» **TASK**: Rewrite the entries starting at the line that contains "Locate an element" and ending with the line that contains "series: +++++++ +", replacing "width and height" with "dimensions" and changing nothing else.

» **DATASET RECORDS**:
##########
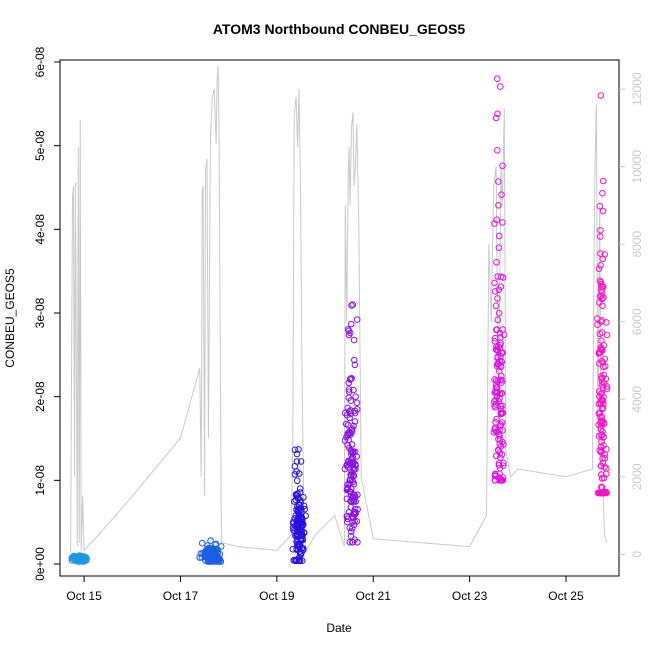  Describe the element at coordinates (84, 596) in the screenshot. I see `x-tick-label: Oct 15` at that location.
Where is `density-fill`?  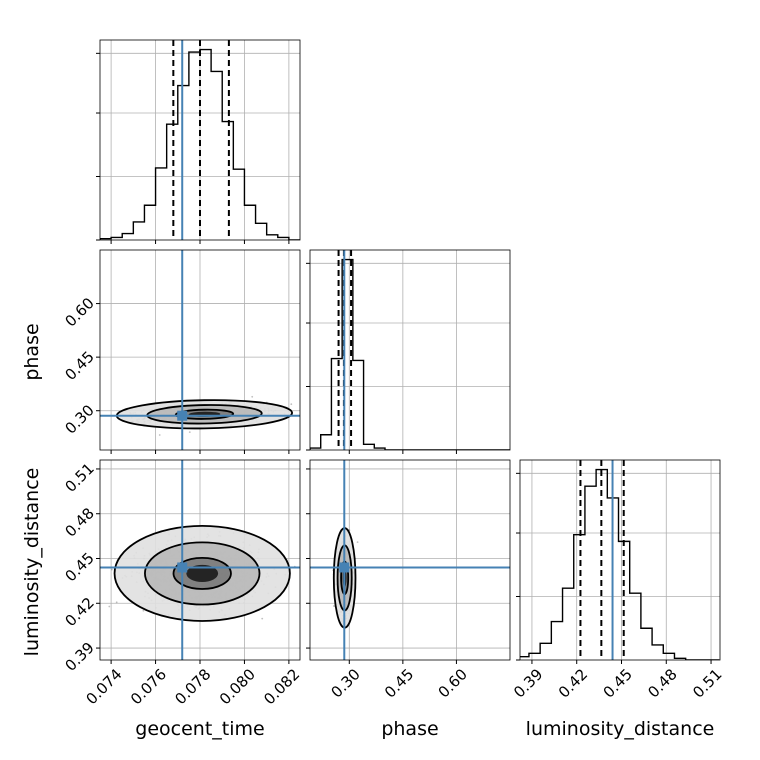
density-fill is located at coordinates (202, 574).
##########
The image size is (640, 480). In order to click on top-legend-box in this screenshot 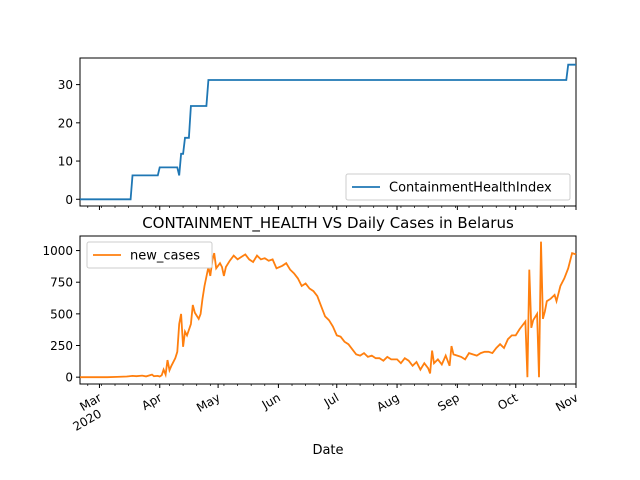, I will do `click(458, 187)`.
##########
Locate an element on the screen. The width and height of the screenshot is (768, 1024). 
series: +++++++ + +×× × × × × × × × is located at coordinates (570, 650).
##########
» **YOUR SOLUTION**:
Locate an element on the screen. The dimensions of the screenshot is (768, 1024). 
series: +++++++ + +×× × × × × × × × is located at coordinates (570, 650).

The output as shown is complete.